ABOUT THIS TASK:
Reproduce every line of the records below verbatim, with no changes.

[Stored data]
↓↓↓
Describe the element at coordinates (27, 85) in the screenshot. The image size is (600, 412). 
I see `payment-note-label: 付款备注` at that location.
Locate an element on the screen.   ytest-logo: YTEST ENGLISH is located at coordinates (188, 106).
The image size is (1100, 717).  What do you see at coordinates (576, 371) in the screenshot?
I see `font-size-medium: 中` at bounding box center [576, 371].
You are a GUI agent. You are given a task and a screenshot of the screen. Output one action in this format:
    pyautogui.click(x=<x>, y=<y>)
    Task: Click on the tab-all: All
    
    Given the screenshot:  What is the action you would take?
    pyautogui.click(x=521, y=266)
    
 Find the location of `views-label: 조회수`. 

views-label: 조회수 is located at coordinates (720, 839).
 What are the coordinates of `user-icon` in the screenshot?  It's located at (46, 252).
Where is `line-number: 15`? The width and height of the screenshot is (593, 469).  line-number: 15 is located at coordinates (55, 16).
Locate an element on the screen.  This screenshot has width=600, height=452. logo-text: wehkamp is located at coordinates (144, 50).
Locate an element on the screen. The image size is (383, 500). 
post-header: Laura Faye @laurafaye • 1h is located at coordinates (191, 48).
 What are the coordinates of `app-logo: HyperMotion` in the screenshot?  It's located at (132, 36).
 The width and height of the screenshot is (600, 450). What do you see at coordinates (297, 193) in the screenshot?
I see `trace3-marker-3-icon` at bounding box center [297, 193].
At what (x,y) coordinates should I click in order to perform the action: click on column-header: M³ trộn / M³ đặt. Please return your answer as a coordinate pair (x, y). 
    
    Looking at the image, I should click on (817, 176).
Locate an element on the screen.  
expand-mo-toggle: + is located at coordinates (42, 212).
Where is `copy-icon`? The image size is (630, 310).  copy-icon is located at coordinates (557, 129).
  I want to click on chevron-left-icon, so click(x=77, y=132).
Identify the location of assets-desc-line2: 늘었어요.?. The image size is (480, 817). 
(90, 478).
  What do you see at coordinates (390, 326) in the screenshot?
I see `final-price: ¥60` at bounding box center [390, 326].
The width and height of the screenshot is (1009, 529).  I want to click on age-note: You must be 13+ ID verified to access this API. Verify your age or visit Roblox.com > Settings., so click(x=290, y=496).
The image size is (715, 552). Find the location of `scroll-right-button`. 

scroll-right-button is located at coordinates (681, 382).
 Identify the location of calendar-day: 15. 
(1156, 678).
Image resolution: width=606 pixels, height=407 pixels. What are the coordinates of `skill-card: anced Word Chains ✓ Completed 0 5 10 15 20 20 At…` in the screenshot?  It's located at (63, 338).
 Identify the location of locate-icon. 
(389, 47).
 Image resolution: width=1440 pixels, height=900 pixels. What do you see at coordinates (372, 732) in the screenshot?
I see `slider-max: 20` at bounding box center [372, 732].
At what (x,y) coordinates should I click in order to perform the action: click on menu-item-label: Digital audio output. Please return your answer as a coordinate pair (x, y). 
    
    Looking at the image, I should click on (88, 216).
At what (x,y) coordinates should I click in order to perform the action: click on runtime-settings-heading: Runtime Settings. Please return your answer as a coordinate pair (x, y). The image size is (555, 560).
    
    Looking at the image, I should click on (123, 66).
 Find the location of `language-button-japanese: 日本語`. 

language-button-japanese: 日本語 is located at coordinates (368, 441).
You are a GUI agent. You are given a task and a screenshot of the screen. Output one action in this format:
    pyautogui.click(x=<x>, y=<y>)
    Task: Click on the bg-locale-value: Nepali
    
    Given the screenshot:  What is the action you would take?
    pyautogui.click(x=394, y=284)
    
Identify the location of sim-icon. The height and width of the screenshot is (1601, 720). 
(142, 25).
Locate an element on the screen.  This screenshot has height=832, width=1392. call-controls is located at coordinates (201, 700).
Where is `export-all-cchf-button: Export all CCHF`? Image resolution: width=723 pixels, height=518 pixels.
↑↑↑
EXERCISE SOLUTION:
Describe the element at coordinates (27, 85) in the screenshot. The image size is (600, 412). 
I see `payment-note-label: 付款备注` at that location.
Locate an element on the screen.   ytest-logo: YTEST ENGLISH is located at coordinates (188, 106).
The image size is (1100, 717).  What do you see at coordinates (576, 371) in the screenshot?
I see `font-size-medium: 中` at bounding box center [576, 371].
You are a GUI agent. You are given a task and a screenshot of the screen. Output one action in this format:
    pyautogui.click(x=<x>, y=<y>)
    Task: Click on the tab-all: All
    
    Given the screenshot:  What is the action you would take?
    pyautogui.click(x=521, y=266)
    
 Find the location of `views-label: 조회수`. 

views-label: 조회수 is located at coordinates (720, 839).
 What are the coordinates of `user-icon` in the screenshot?  It's located at (46, 252).
Where is `line-number: 15`? The width and height of the screenshot is (593, 469).  line-number: 15 is located at coordinates (55, 16).
Locate an element on the screen.  This screenshot has width=600, height=452. logo-text: wehkamp is located at coordinates (144, 50).
Locate an element on the screen. The image size is (383, 500). 
post-header: Laura Faye @laurafaye • 1h is located at coordinates (191, 48).
 What are the coordinates of `app-logo: HyperMotion` in the screenshot?  It's located at (132, 36).
 The width and height of the screenshot is (600, 450). What do you see at coordinates (297, 193) in the screenshot?
I see `trace3-marker-3-icon` at bounding box center [297, 193].
At what (x,y) coordinates should I click in order to perform the action: click on column-header: M³ trộn / M³ đặt. Please return your answer as a coordinate pair (x, y). 
    
    Looking at the image, I should click on (817, 176).
Locate an element on the screen.  
expand-mo-toggle: + is located at coordinates (42, 212).
Where is `copy-icon`? The image size is (630, 310).  copy-icon is located at coordinates (557, 129).
  I want to click on chevron-left-icon, so click(x=77, y=132).
Identify the location of assets-desc-line2: 늘었어요.?. The image size is (480, 817). 
(90, 478).
  What do you see at coordinates (390, 326) in the screenshot?
I see `final-price: ¥60` at bounding box center [390, 326].
The width and height of the screenshot is (1009, 529).  I want to click on age-note: You must be 13+ ID verified to access this API. Verify your age or visit Roblox.com > Settings., so click(x=290, y=496).
The image size is (715, 552). Find the location of `scroll-right-button`. 

scroll-right-button is located at coordinates (681, 382).
 Identify the location of calendar-day: 15. 
(1156, 678).
Image resolution: width=606 pixels, height=407 pixels. What are the coordinates of `skill-card: anced Word Chains ✓ Completed 0 5 10 15 20 20 At…` in the screenshot?  It's located at (63, 338).
 Identify the location of locate-icon. 
(389, 47).
 Image resolution: width=1440 pixels, height=900 pixels. What do you see at coordinates (372, 732) in the screenshot?
I see `slider-max: 20` at bounding box center [372, 732].
At what (x,y) coordinates should I click in order to perform the action: click on menu-item-label: Digital audio output. Please return your answer as a coordinate pair (x, y). 
    
    Looking at the image, I should click on (88, 216).
At what (x,y) coordinates should I click in order to perform the action: click on runtime-settings-heading: Runtime Settings. Please return your answer as a coordinate pair (x, y). The image size is (555, 560).
    
    Looking at the image, I should click on (123, 66).
 Find the location of `language-button-japanese: 日本語`. 

language-button-japanese: 日本語 is located at coordinates (368, 441).
You are a GUI agent. You are given a task and a screenshot of the screen. Output one action in this format:
    pyautogui.click(x=<x>, y=<y>)
    Task: Click on the bg-locale-value: Nepali
    
    Given the screenshot:  What is the action you would take?
    pyautogui.click(x=394, y=284)
    
Identify the location of sim-icon. The height and width of the screenshot is (1601, 720). 
(142, 25).
Locate an element on the screen.  This screenshot has height=832, width=1392. call-controls is located at coordinates (201, 700).
Where is `export-all-cchf-button: Export all CCHF`? Image resolution: width=723 pixels, height=518 pixels.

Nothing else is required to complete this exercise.